Lieberman pledges to fight for federal workers

Sen. Joseph Lieberman, D-Conn., vowed Tuesday in a speech before members of the National Treasury Employees Union to fight the Bush administration on behalf of federal workers. "Repeatedly, the Bush administration has failed to treat federal employees with respect and dignity and that has got to stop," Lieberman, a contender for the 2004 Democratic presidential nomination, told several hundred NTEU members. "I'm going to be watching…this administration closely, and speaking out wherever and whenever its anti-union bias rears its ugly head."

The senator said he wouldn't hesitate to filibuster, or delay a vote indefinitely by speaking continuously on the Senate floor, to stop the administration [from stepping on employee rights] and protecting federal workers. "I know if the rules are fair and the playing ground is level, that public servants will perform at the highest level," Lieberman said.

The event was part of NTEU's annual legislative conference.

Congress gave administration officials broad authority to craft civil service rules when it created the new Homeland Security Department last November. The department merged 22 federal agencies and more than 170,000 federal employees. Now HSD officials are able to design new rules for hiring, pay, promotions, job classification, collective bargaining, performance appraisals, disciplinary procedures and firing, though the law also requires that any changes be made in consultation with employee organizations, labor unions and managers associations.
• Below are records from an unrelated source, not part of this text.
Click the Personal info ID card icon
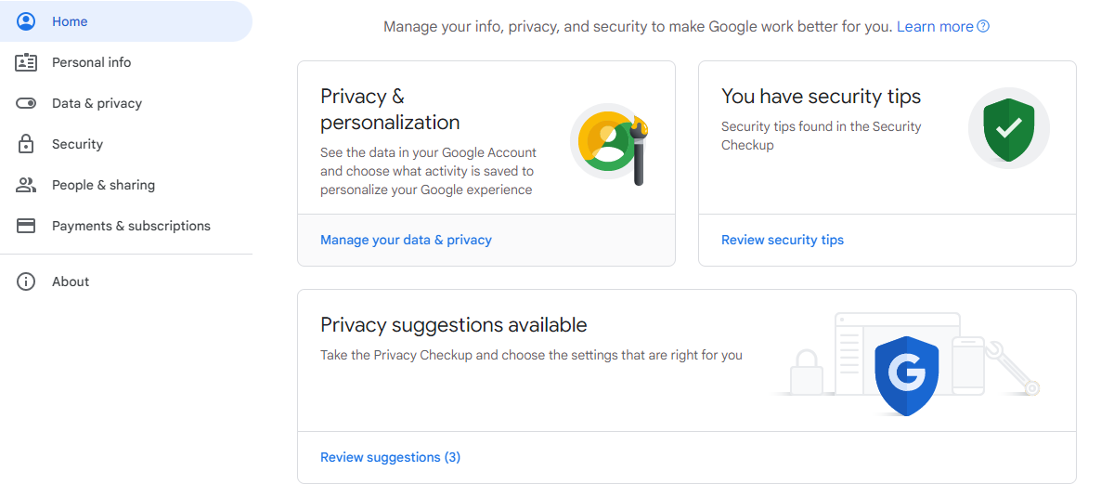 click(26, 62)
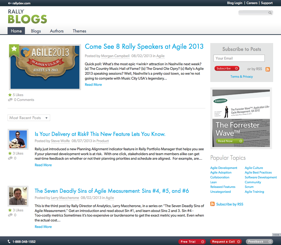Click the Rally Blogs logo
Screen dimensions: 281x245
[x=27, y=17]
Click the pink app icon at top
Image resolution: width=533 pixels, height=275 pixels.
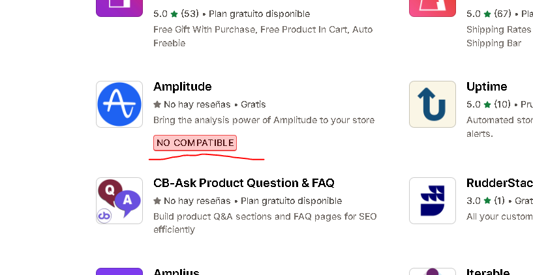point(432,7)
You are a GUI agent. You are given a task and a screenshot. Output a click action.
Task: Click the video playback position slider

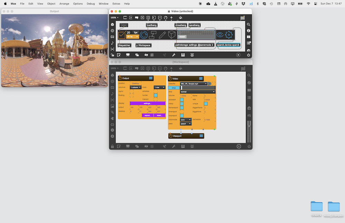click(x=198, y=88)
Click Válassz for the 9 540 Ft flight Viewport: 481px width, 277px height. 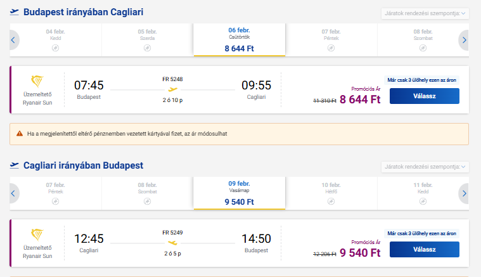pos(424,249)
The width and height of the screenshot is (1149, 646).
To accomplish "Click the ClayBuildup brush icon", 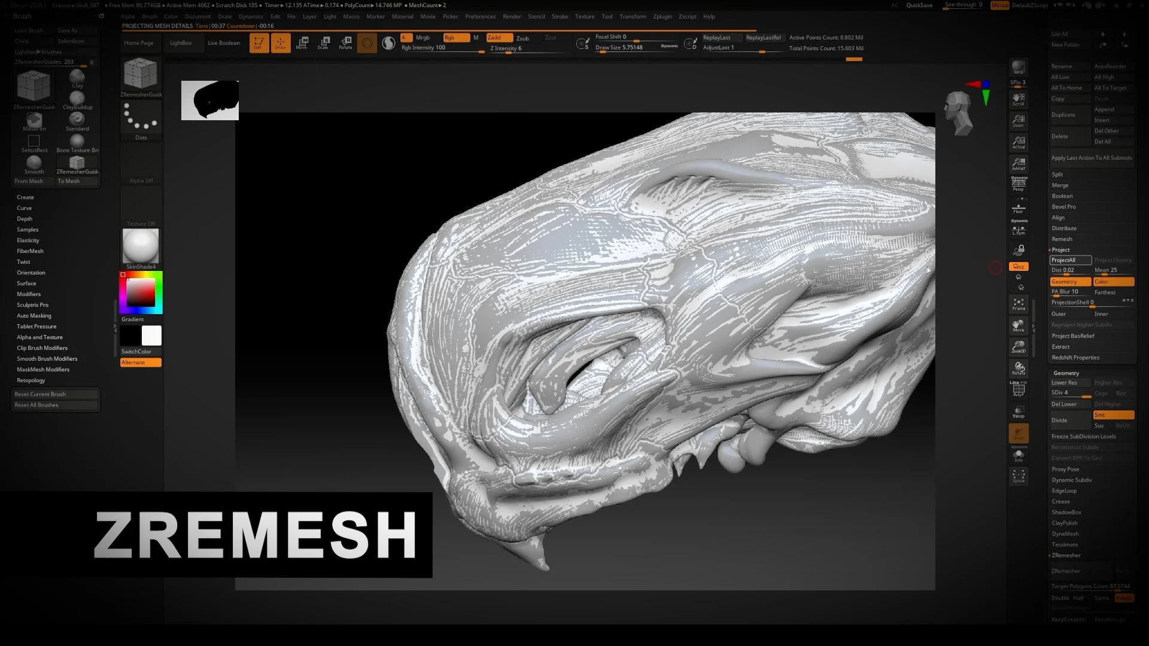I will coord(77,97).
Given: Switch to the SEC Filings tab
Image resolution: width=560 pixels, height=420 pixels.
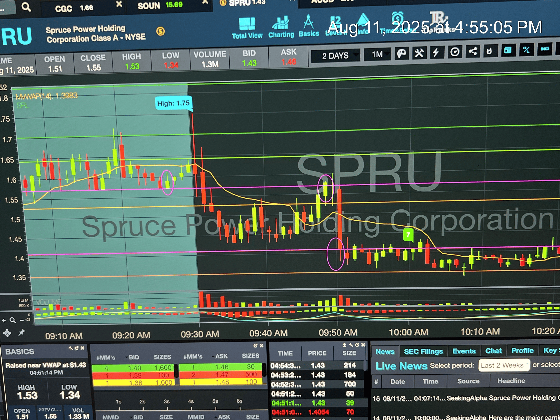Looking at the screenshot, I should [423, 351].
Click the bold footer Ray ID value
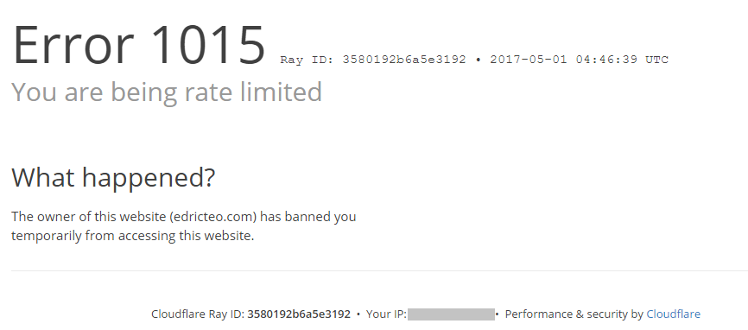The height and width of the screenshot is (330, 748). tap(299, 314)
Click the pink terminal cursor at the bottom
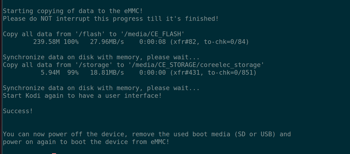350x154 pixels. (54, 153)
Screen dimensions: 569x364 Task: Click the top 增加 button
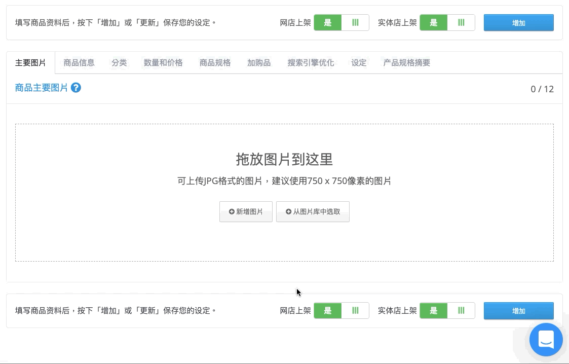pyautogui.click(x=518, y=22)
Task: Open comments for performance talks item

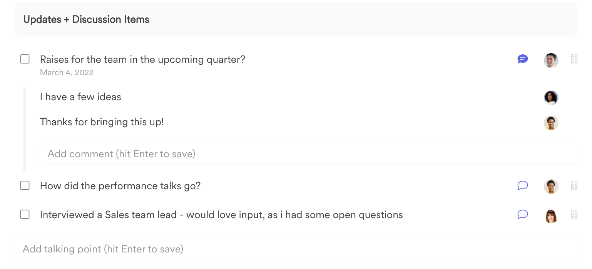Action: tap(522, 186)
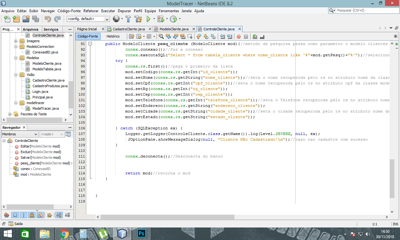Image resolution: width=400 pixels, height=240 pixels.
Task: Start macro recording with red circle icon
Action: (239, 37)
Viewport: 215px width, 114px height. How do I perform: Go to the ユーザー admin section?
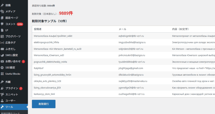click(10, 101)
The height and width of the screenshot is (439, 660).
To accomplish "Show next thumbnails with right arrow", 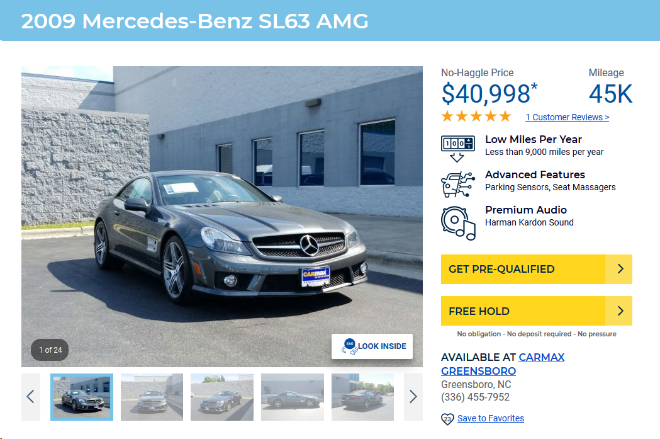I will (x=413, y=397).
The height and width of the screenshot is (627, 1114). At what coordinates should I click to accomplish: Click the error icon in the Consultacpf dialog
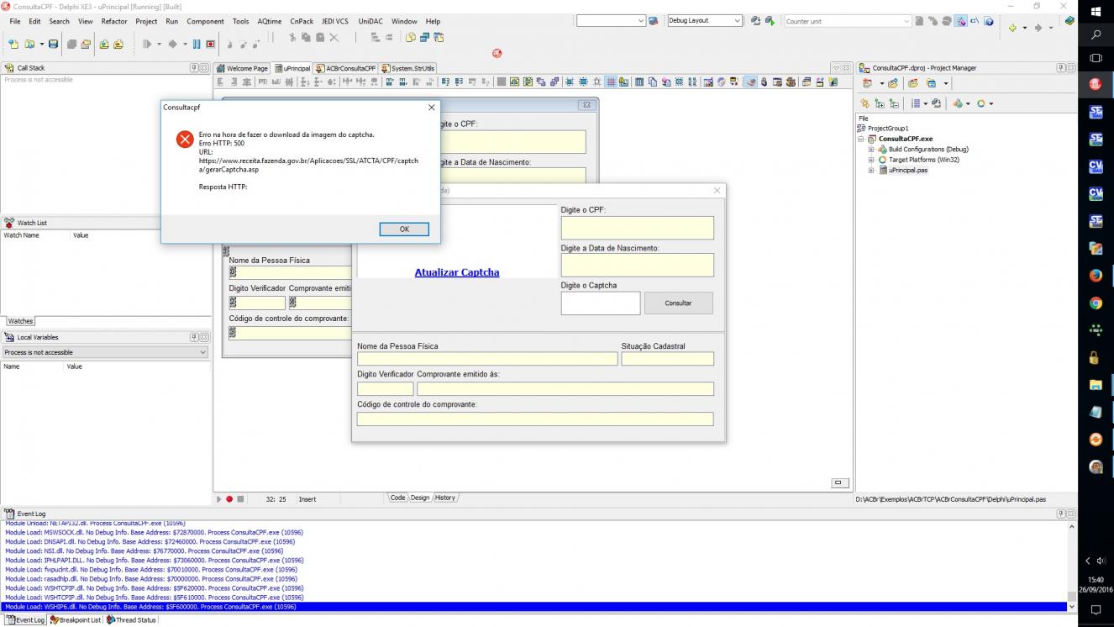[185, 139]
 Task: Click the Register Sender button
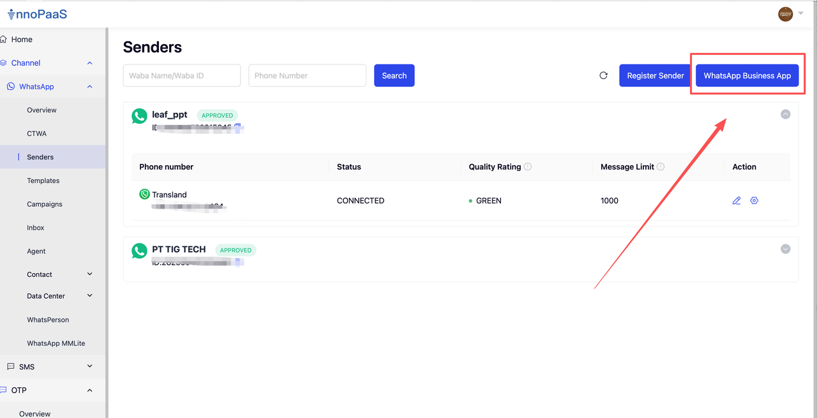655,75
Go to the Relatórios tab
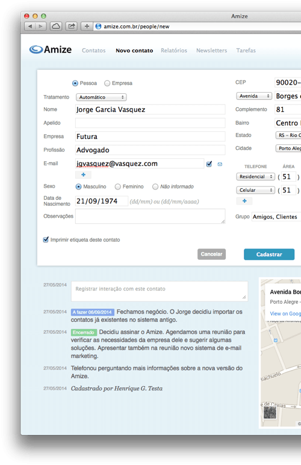 (x=174, y=51)
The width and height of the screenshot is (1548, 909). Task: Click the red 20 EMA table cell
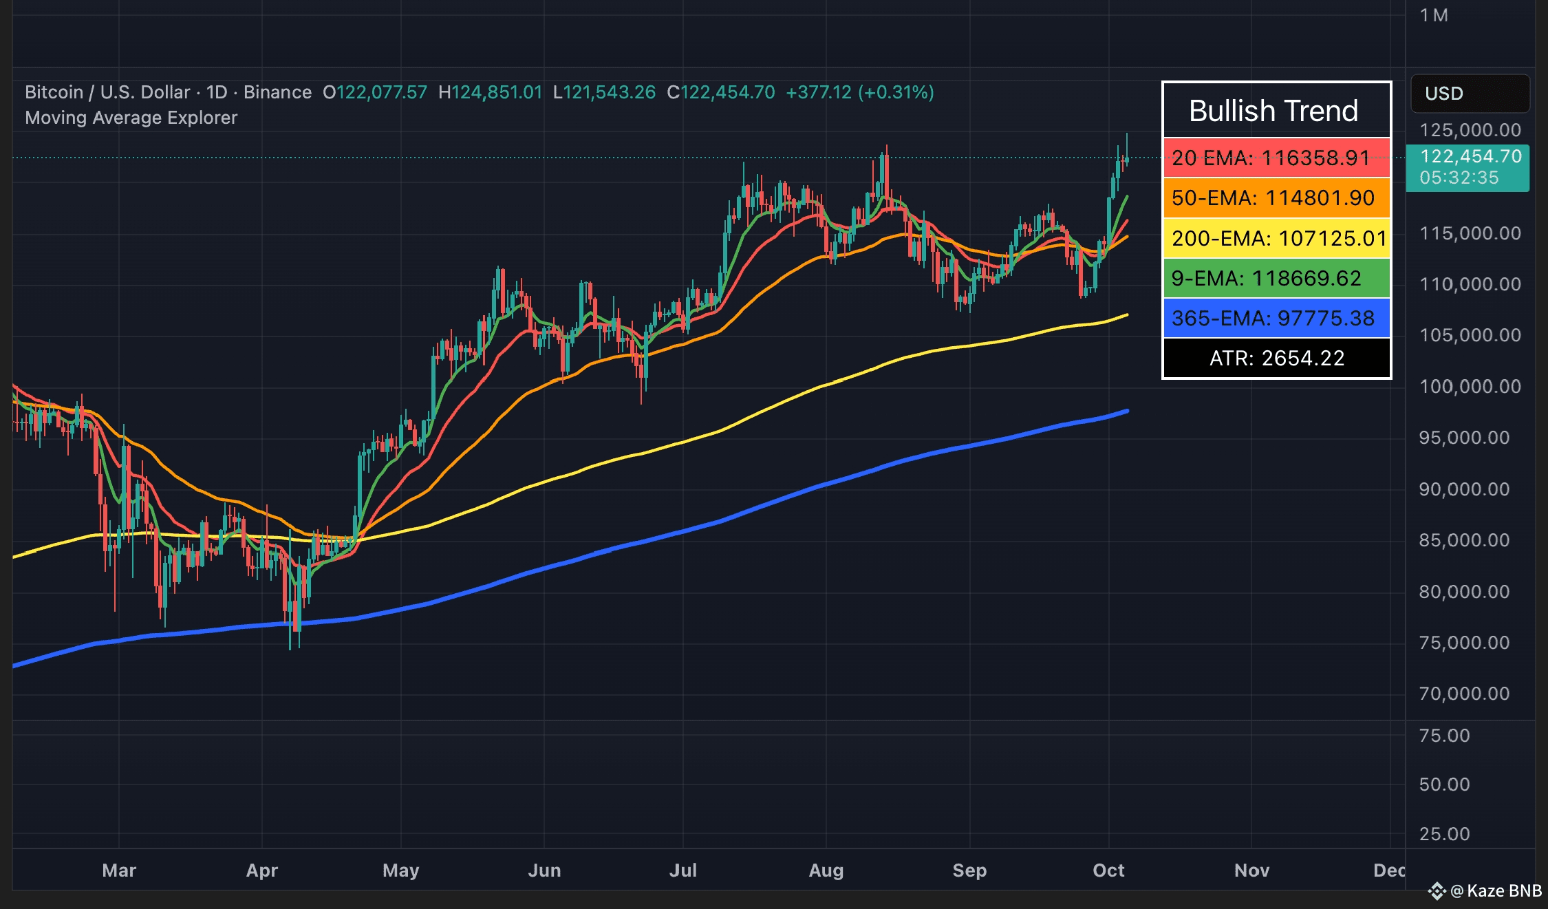point(1276,158)
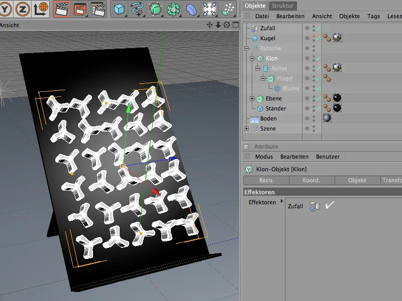
Task: Click the deformer bend object icon
Action: click(x=191, y=9)
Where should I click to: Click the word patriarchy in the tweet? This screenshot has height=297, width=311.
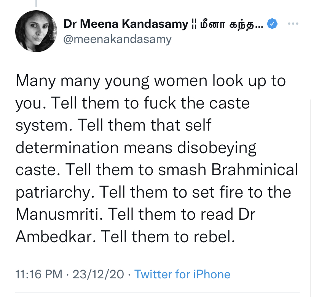51,192
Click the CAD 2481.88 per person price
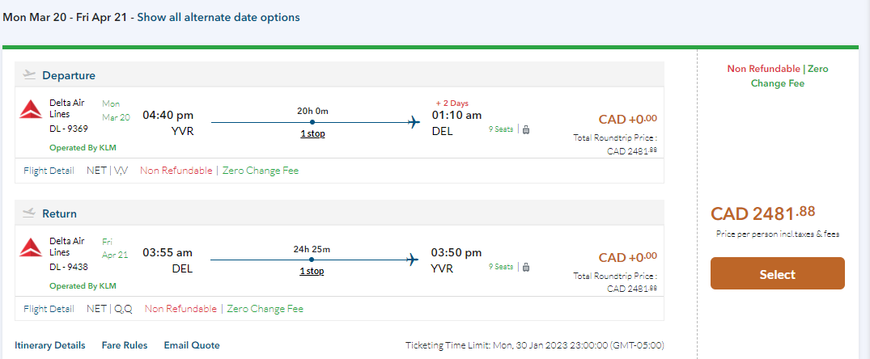 pyautogui.click(x=762, y=213)
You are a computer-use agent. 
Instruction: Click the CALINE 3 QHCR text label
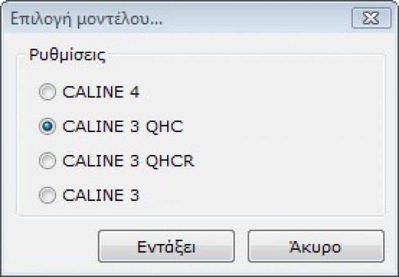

Lieberman, who is ranking member of the Senate Governmental Affairs Committee, led a coalition of lawmakers who opposed giving personnel flexibilities to department officials. NTEU President Colleen Kelley and leaders of other unions representing federal employees argued that reducing civil service protections would lead to politicization of the new Homeland Security Department.

"This administration partisanly and, I think, stubbornly, insisted on fighting over civil service issues," Lieberman said. "We were right on that debate and the administration was wrong. You'd think that some of my colleagues forgot that Osama bin Laden was the enemy and thought that Colleen Kelley was the enemy," Lieberman said, referring to the NTEU president and drawing applause from the audience.

During the height of that debate, President Bush said civil service flexibilities are necessary to move employees and resources around quickly. "The enemy moves quickly and America must move quickly," Bush said last November. "We cannot have bureaucratic rules preventing this president and future presidents from meeting the needs of the American people."

Lieberman said he would fight for military-civilian pay parity, called for more money to hire border patrol agents in fiscal 2004 and promised to oppose what he described as "efforts to wantonly contract out federal services en masse." The Bush administration has proposed a new competitive sourcing plan that could lead to the outsourcing of 425,000 federal jobs.

"When you work for the U.S. government, it is not just another job, it is an act of public service, you are fulfilling constitutional and regulatory responsibilities," Lieberman said. "You can't take those responsibilities and put them in a contract and say, 'Get it done as cheaply as you can.'"

In defense of the proposal, Office of Management and Budget officials have said repeatedly that agencies should be able to take advantage of "the best solutions at the best price."